The final VV116 and Paxlovid groups recruited 384 and 387 subjects respectively. Demographic information and baseline situation results show that only 23.4% have not received the new coronavirus vaccine; 92.1% are mild. The results of the primary endpoint (clinical symptom recovery time) showed that the median symptom recovery time was 4 days in the VV116 group and 5 days in the Paxlovid group (hazard ratio, 1.17; 95% confidence interval, 1.02-1.36). As we all know, the time between the use of antiviral drugs and the onset of disease is a key factor affecting the effectiveness of the drugs. There was no significant difference between the two groups in the use of antiviral drugs within 5 days of onset. Subgroup analysis was conducted according to factors such as age, vaccine , disease severity, onset time, etc. The results were consistent with the results of the full analysis set (FAS), that is, VV116 and Paxlovid have similar clinical symptom recovery times. virology results are an important secondary clinical endpoint for evaluating antiviral drugs. The two groups also maintained a comparable level in terms of negative conversion of the new coronavirus (nasopharyngeal swab).
to symptom recovery time
In terms of safety, VV116 and Paxlovid also show similar good safety, even lower than Paxlovid in the incidence of some adverse reactions, especially taste disorder. Paxlovid is a compound preparation of nematvir (3CL inhibitor) and ritonavir (used to increase blood drug concentration). Ritonavir is metabolized by the CYP3A4 enzyme in the liver and interacts with many drugs (please refer to the instructions or instructions for use for details). It is very inconvenient for some patients who cannot stop taking basic medications. Therefore, in terms of safety and medication convenience, VV116 may be better.Adverse events (safety group)
Ding Jian
School of Pharmacy, University of Chinese Academy of Sciences
Anti-coronavirus drugs are one of the important means to effectively respond to the epidemic. Especially on the basis of the positive and significant results in effective epidemic prevention and control, my country has introduced 20 optimization measures and ten new epidemic prevention and control measures to implement more scientific and precise epidemic prevention and control. It is even more necessary to strengthen the research and development, production and reserve of anti-coronavirus drugs. Oral small molecule anti-COVID-19 drugs have the advantages of ease of use and good accessibility, and will play an important role in current and future epidemic prevention and control.
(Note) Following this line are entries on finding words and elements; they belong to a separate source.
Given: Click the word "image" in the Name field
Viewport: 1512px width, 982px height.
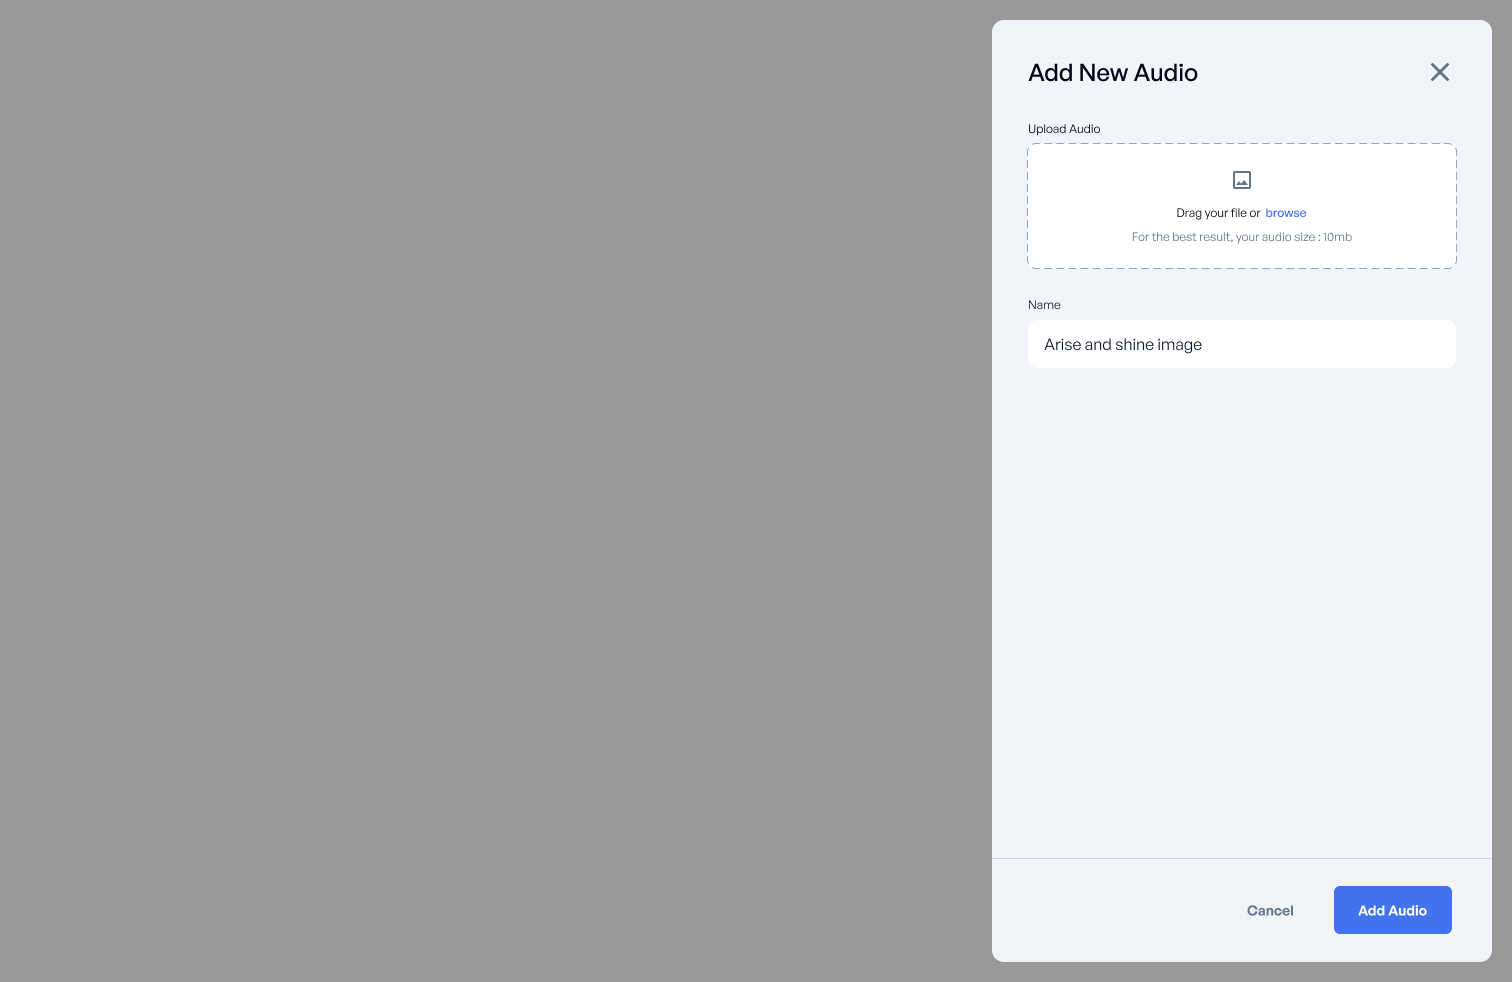Looking at the screenshot, I should pos(1180,344).
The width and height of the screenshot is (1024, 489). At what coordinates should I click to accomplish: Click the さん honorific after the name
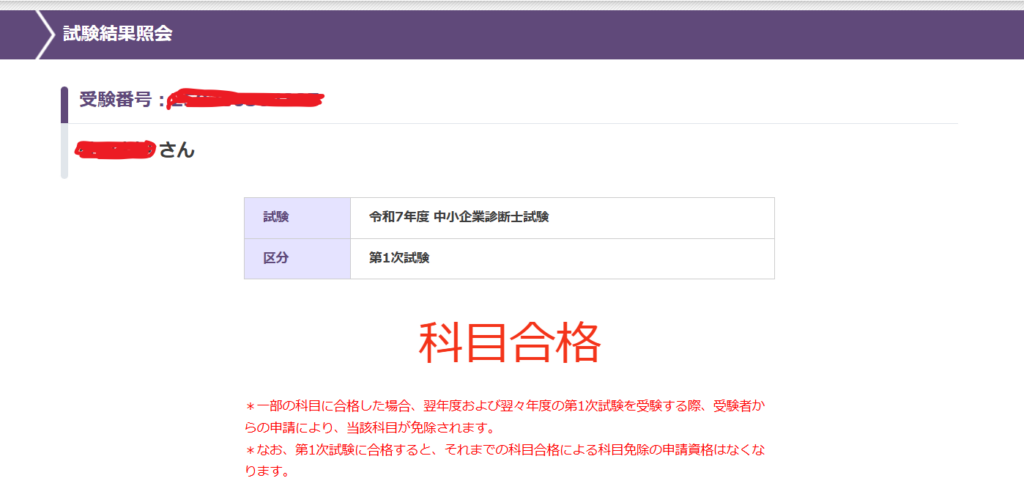[x=176, y=151]
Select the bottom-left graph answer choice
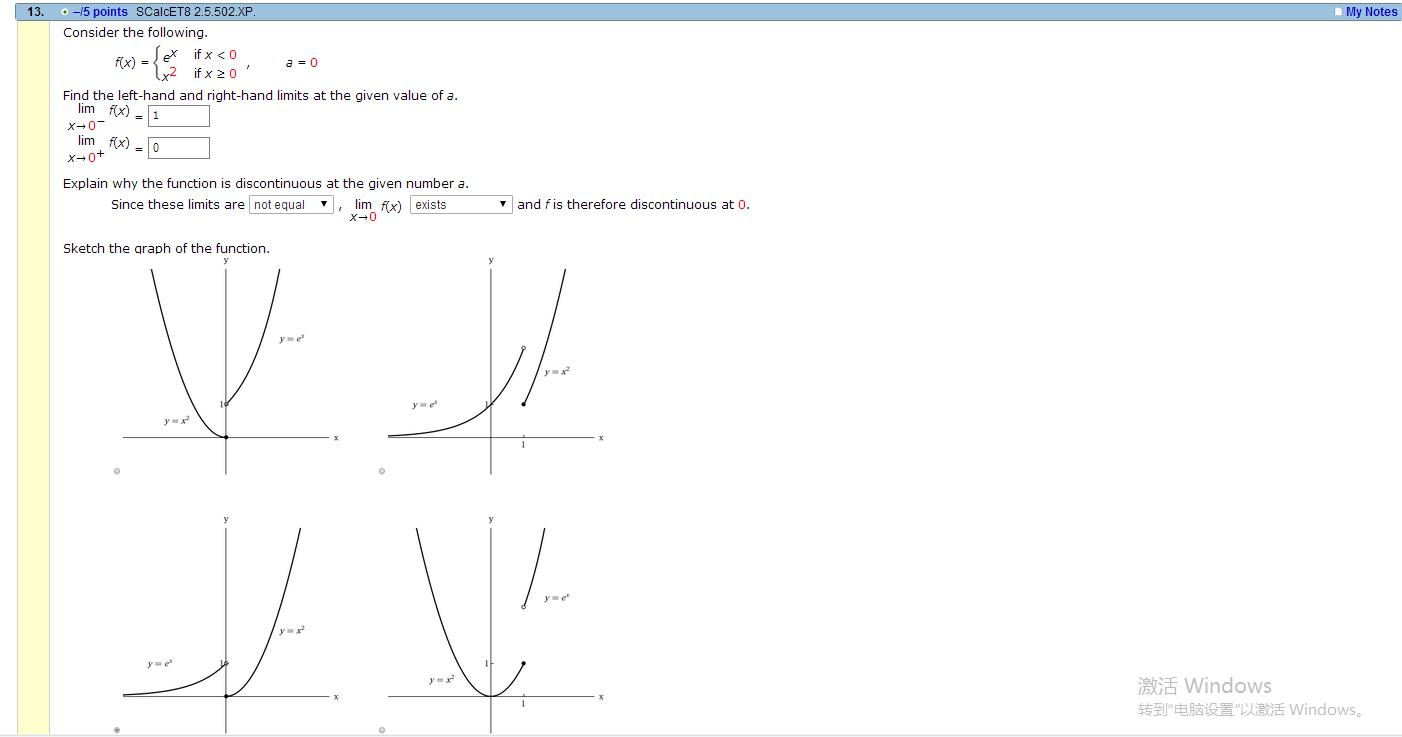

This "VV116 and Nematvir-Lito" project was led by Shanghai Ruijin HospitalProfessor Zhao Ren, Shanghai Renji HospitalProfessor Gaoyuan and Shanghai Ruijin Hospital Professor Ning Guang, and 7 hospitals from Shanghai participated. The clinical study results of "Comparison of Navir Oral Treatment for Covid-19" show that compared with Paxlovid (Paxlovid, nematvir-ritonavir), VV116 is non-inferior to Paxlovid in terms of patient's sustained clinical recovery time, viral nucleic acid negative conversion, etc., and the incidence of adverse events is lower than Paxlovid [1].